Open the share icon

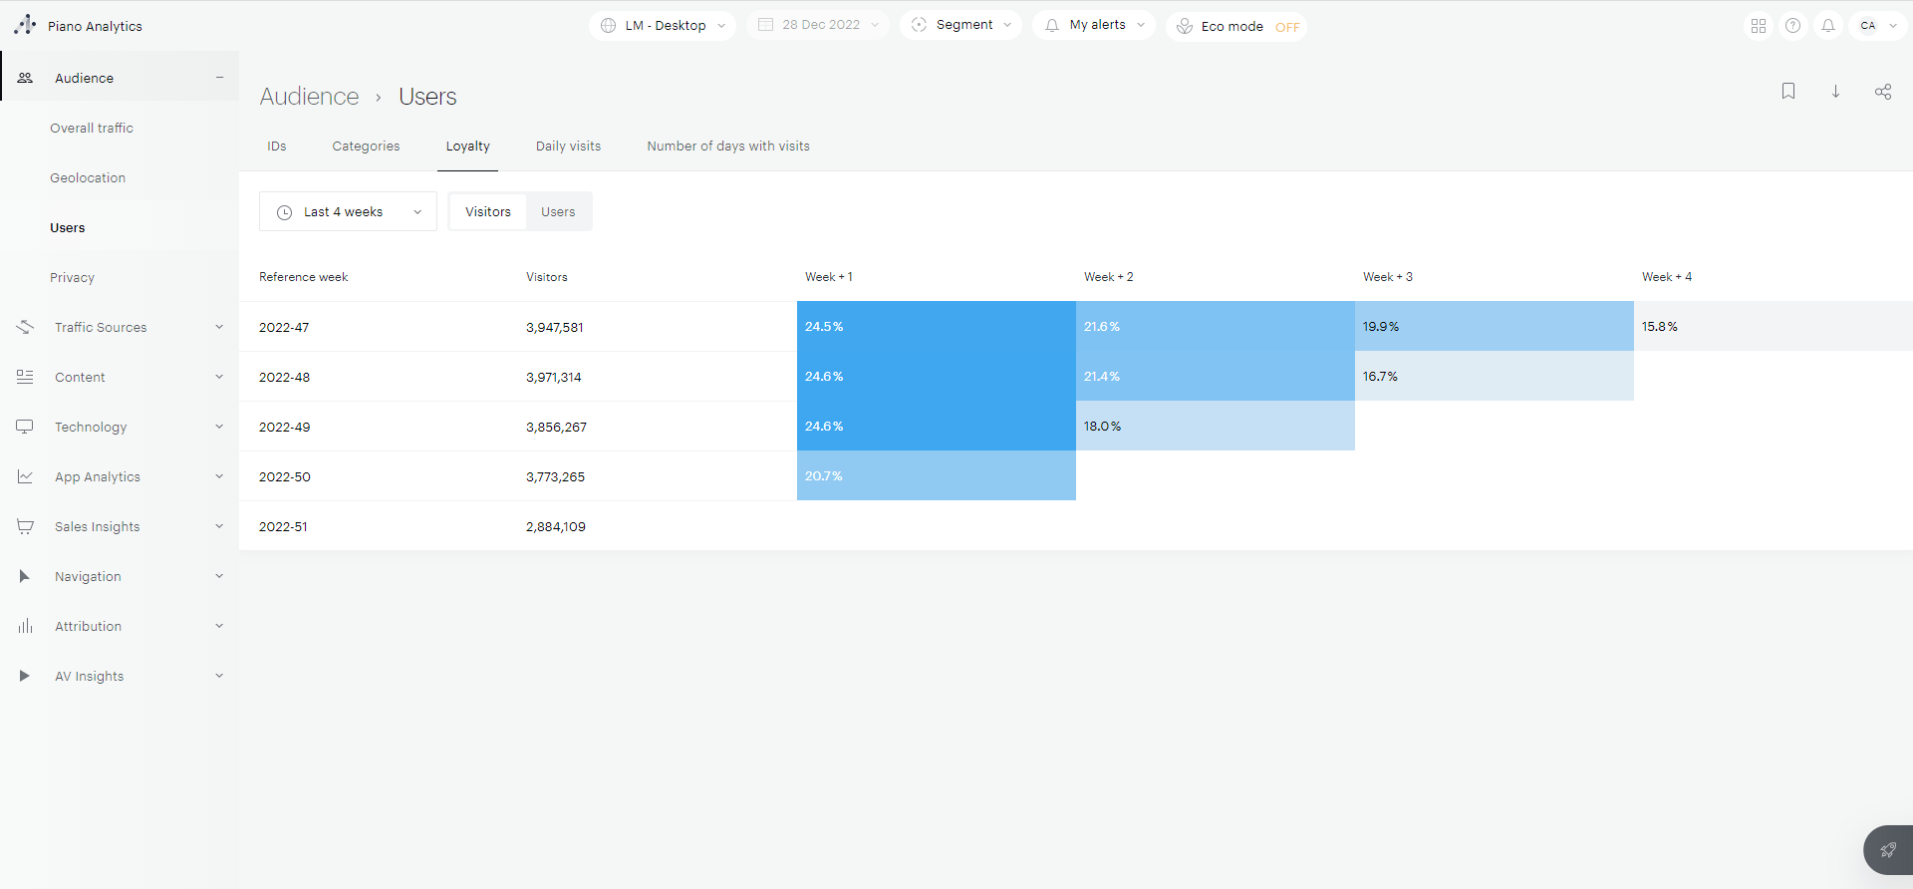pos(1882,92)
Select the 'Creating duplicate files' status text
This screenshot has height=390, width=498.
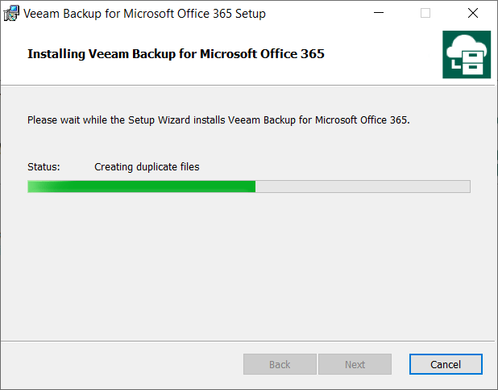click(x=147, y=167)
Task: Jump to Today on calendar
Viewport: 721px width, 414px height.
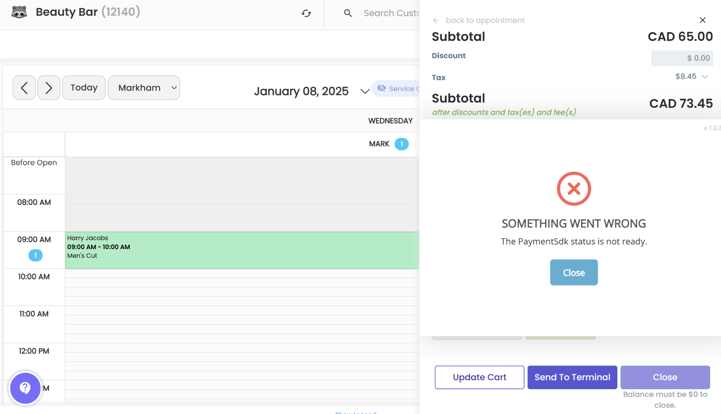Action: coord(84,88)
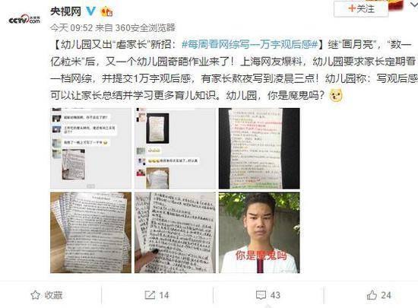Open the post options chevron at top right
The image size is (418, 308).
[x=414, y=4]
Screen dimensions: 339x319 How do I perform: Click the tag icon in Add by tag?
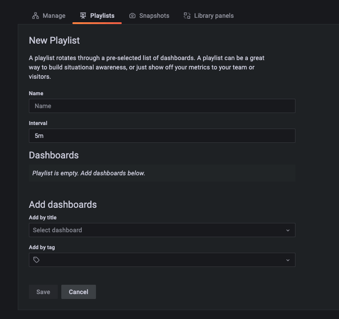coord(36,260)
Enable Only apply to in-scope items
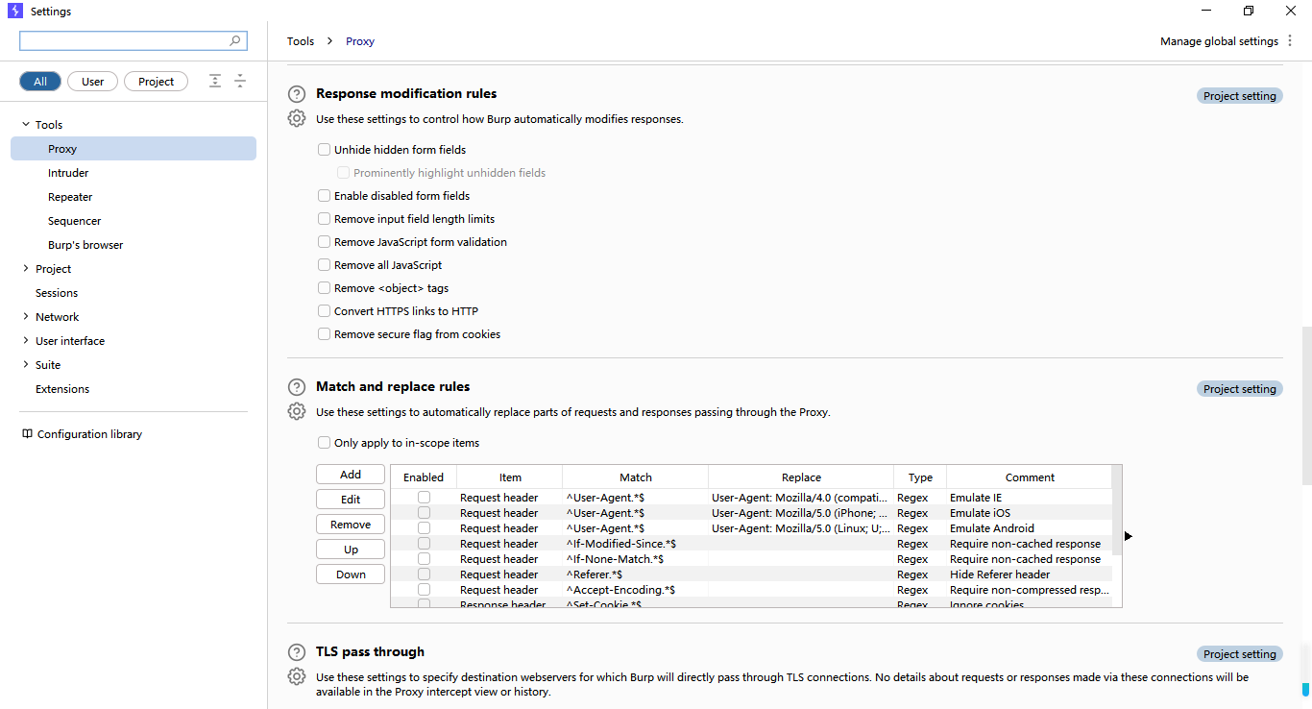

━━━

Everything in the entries above should be written out again exactly, except the images.

Open the share icon

pos(1882,92)
Select the 'Creating duplicate files' status text
This screenshot has height=390, width=498.
click(x=147, y=167)
Task: Jump to Today on calendar
Viewport: 721px width, 414px height.
Action: coord(84,88)
Open the post options chevron at top right
The image size is (418, 308).
[x=414, y=4]
Screen dimensions: 339x319 How do I perform: Click the tag icon in Add by tag?
coord(36,260)
Enable Only apply to in-scope items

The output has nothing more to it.